= Objectif =
Extrayez tel quel tout ce qui va du début des enregistrements jusqu'à la ligne contenant « click(x=32, y=25) », celle-ci comprise.

= Enregistrements fournis =
+++

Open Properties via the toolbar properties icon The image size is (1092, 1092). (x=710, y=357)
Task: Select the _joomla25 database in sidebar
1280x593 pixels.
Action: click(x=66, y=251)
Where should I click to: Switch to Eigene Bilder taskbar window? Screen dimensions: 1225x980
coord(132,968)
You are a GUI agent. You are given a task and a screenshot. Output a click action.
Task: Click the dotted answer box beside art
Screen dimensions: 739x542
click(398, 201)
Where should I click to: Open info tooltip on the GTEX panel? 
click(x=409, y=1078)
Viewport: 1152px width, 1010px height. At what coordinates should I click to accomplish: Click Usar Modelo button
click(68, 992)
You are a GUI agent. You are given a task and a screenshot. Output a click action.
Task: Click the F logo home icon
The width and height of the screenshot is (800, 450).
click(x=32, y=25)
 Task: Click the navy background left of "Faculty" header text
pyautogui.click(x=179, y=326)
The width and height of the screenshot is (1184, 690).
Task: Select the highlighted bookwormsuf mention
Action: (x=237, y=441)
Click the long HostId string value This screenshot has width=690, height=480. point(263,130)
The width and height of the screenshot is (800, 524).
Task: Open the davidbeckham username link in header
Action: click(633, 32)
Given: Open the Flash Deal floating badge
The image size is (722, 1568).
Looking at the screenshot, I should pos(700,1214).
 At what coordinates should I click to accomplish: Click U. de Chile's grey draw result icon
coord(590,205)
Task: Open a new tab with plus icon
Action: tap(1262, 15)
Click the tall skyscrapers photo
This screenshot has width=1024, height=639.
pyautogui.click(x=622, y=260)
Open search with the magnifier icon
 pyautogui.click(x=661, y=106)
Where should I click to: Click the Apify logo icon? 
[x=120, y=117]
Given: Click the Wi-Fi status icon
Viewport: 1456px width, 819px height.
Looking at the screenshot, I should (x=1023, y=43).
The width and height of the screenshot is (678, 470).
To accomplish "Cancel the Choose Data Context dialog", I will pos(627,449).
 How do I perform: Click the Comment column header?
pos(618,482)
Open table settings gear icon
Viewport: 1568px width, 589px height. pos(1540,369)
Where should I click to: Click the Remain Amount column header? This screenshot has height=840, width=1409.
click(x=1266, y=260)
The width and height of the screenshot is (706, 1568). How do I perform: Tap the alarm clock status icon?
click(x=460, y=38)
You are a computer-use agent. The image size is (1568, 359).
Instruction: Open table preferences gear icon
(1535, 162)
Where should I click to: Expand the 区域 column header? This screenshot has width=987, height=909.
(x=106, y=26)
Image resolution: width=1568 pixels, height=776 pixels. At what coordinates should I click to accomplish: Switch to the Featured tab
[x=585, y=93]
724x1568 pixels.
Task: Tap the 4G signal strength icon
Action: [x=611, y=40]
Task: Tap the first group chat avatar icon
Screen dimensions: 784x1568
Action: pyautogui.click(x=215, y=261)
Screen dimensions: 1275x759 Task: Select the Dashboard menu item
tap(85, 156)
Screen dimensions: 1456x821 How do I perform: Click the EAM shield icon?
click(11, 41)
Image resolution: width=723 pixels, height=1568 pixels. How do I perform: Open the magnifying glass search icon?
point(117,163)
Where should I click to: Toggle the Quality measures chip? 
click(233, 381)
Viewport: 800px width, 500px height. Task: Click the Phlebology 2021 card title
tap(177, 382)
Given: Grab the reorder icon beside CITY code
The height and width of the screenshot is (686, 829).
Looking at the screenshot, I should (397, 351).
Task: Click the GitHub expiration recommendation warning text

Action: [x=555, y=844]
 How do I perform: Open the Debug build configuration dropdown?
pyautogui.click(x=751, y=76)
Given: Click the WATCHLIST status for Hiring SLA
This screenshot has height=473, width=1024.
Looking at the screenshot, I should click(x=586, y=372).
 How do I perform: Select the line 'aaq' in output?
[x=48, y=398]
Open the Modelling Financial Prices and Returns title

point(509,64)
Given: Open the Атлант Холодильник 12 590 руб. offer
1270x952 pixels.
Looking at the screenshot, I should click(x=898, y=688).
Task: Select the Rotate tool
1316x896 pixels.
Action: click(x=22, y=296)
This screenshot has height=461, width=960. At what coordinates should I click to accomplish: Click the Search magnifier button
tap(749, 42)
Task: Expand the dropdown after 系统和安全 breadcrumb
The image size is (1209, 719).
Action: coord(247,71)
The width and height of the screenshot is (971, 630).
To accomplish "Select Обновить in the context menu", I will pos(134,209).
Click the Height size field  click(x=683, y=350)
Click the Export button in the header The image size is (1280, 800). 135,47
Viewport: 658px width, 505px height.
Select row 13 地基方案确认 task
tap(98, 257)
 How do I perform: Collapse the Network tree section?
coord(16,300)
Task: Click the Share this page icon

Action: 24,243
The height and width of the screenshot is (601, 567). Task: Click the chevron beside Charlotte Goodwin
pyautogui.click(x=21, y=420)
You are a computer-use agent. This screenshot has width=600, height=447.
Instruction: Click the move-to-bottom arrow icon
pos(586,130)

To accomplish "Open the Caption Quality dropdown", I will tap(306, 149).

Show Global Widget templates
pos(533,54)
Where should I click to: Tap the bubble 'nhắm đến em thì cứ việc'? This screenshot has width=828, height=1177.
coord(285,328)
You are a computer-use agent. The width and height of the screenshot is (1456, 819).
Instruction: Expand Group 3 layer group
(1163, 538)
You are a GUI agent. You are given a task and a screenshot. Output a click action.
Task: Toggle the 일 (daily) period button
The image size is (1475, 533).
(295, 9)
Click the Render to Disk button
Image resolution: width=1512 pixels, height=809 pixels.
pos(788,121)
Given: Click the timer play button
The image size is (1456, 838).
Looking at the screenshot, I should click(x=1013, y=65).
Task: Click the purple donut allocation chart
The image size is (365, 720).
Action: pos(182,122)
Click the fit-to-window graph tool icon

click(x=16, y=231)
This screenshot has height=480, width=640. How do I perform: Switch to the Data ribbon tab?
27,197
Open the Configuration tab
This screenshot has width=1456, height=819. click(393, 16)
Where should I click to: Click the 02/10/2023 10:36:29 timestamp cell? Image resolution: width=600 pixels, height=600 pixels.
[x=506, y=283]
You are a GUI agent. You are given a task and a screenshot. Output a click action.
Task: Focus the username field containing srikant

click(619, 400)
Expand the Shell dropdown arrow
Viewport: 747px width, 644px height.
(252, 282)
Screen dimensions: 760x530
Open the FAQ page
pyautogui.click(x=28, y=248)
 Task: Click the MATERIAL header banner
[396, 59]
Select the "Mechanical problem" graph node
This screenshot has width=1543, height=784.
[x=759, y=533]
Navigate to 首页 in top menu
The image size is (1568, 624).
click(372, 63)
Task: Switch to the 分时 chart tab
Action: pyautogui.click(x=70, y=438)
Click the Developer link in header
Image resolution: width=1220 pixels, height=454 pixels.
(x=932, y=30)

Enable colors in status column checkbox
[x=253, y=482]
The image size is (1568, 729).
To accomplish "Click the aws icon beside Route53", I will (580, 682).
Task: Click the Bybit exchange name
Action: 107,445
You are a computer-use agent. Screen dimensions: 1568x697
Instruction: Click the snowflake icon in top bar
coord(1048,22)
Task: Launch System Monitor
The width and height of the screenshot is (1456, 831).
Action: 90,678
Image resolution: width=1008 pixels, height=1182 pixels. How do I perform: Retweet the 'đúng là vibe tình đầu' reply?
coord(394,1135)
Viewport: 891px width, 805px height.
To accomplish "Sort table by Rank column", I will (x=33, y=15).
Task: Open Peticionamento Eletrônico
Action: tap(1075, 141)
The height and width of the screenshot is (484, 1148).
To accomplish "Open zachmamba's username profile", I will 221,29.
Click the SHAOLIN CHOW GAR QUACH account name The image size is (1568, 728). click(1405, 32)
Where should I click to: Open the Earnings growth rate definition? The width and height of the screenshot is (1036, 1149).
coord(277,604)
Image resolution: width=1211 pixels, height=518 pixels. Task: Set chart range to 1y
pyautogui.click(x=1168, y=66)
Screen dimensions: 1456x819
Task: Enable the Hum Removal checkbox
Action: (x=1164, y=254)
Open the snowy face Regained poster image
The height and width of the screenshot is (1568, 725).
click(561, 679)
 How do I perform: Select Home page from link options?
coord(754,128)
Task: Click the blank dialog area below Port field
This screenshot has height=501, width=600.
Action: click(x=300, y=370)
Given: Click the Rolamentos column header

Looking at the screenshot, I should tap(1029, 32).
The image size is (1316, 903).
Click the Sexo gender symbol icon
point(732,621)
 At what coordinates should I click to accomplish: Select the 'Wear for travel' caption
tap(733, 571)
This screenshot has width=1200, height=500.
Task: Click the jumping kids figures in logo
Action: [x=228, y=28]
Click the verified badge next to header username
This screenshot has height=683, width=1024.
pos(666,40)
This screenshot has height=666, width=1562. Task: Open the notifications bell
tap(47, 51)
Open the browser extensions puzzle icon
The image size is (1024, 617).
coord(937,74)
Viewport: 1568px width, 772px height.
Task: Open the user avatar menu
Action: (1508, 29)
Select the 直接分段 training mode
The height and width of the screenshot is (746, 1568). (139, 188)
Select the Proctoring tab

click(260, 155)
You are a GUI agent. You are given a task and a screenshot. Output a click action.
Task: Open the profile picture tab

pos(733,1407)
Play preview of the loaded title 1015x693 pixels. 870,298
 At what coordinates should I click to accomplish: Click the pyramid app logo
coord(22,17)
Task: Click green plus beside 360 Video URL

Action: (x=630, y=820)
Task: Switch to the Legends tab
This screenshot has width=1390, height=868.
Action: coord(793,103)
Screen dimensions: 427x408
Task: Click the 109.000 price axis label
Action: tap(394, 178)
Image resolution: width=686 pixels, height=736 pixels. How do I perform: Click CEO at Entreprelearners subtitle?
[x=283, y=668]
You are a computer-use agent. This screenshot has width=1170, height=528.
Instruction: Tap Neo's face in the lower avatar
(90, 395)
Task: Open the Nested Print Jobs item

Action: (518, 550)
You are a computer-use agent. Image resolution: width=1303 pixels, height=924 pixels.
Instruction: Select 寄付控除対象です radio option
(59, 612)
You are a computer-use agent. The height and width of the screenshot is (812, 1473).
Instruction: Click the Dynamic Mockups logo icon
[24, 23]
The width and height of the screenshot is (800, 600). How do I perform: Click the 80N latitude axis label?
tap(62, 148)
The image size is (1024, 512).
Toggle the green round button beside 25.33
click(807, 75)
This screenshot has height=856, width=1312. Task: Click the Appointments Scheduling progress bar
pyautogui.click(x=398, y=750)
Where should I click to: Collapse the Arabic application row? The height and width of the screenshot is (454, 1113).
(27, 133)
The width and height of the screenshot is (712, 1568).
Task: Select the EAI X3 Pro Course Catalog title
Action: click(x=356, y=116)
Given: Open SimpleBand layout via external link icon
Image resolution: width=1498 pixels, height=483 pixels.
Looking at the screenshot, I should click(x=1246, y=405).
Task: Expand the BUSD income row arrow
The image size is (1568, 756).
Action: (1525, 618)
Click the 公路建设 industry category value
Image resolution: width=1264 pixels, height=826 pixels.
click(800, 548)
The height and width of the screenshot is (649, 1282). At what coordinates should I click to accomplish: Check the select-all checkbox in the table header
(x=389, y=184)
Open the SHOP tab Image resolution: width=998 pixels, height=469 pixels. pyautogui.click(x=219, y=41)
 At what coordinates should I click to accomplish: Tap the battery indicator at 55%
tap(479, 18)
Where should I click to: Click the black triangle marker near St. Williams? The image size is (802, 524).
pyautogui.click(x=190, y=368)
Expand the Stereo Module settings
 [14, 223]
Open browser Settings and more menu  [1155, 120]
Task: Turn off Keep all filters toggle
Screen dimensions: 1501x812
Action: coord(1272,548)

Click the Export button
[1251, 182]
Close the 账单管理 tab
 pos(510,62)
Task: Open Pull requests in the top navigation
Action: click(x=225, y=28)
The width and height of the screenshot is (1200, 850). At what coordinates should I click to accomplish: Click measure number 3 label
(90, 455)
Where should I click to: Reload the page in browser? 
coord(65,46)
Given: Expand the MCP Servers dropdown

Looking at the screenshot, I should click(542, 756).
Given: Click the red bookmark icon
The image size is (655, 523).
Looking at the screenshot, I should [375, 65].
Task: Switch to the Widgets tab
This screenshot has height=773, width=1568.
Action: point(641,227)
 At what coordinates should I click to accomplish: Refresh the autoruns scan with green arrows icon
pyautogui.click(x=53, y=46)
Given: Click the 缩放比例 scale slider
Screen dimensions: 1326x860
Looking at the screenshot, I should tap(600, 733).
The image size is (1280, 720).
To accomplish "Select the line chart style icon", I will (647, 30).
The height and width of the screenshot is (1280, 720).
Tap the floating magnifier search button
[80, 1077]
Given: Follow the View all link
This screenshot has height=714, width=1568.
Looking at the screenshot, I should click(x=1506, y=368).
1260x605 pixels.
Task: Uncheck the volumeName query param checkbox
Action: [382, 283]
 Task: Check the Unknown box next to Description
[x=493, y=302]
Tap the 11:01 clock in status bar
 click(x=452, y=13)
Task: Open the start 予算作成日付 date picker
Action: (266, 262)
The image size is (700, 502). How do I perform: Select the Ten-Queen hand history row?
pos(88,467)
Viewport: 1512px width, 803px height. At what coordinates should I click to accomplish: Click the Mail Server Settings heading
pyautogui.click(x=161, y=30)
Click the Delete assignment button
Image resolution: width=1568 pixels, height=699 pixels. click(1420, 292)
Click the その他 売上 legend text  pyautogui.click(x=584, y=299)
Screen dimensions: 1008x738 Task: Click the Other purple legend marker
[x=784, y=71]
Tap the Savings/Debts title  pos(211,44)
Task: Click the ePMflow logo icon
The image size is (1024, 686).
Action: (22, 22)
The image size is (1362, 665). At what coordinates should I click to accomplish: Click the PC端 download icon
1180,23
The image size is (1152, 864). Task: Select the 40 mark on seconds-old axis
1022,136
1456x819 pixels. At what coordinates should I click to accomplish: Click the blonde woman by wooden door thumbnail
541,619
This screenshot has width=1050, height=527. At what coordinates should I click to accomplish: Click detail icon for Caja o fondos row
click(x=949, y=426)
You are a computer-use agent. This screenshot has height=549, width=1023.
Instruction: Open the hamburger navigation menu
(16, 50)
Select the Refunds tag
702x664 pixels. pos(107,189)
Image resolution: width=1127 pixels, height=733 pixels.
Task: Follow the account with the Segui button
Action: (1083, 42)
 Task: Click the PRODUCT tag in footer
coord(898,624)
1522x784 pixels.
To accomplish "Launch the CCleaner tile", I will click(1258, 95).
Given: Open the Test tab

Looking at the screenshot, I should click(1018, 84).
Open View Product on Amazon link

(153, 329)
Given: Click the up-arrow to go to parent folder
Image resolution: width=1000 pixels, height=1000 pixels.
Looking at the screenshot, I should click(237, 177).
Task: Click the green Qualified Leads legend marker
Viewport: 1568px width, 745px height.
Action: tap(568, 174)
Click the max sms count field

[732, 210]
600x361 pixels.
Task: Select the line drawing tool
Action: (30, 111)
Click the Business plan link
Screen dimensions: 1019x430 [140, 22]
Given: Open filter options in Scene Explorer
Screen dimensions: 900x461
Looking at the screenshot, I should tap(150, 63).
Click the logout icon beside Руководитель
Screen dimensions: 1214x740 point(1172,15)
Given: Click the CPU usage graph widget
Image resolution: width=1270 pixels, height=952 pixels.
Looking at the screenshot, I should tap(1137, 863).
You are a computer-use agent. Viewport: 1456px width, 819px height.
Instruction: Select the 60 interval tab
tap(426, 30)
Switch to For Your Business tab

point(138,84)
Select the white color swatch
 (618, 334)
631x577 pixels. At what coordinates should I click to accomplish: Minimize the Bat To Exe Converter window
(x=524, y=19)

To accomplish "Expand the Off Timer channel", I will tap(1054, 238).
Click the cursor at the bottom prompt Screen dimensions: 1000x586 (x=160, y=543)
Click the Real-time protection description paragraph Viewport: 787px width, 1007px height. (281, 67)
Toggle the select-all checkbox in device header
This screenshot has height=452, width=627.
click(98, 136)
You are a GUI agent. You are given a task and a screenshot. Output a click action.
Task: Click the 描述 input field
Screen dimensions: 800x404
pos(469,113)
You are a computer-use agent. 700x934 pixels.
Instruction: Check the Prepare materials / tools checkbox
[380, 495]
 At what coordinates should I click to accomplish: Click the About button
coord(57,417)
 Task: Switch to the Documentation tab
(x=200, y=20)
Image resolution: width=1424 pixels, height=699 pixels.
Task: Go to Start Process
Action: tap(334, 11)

+++

= Corrigé =
Open Properties via the toolbar properties icon The image size is (1092, 1092). (x=710, y=357)
Task: Select the _joomla25 database in sidebar
1280x593 pixels.
Action: click(x=66, y=251)
Where should I click to: Switch to Eigene Bilder taskbar window? Screen dimensions: 1225x980
coord(132,968)
You are a GUI agent. You are given a task and a screenshot. Output a click action.
Task: Click the dotted answer box beside art
Screen dimensions: 739x542
click(398, 201)
Where should I click to: Open info tooltip on the GTEX panel? 
click(x=409, y=1078)
Viewport: 1152px width, 1010px height. At what coordinates should I click to accomplish: Click Usar Modelo button
click(68, 992)
You are a GUI agent. You are given a task and a screenshot. Output a click action.
Task: Click the F logo home icon
The width and height of the screenshot is (800, 450).
click(x=32, y=25)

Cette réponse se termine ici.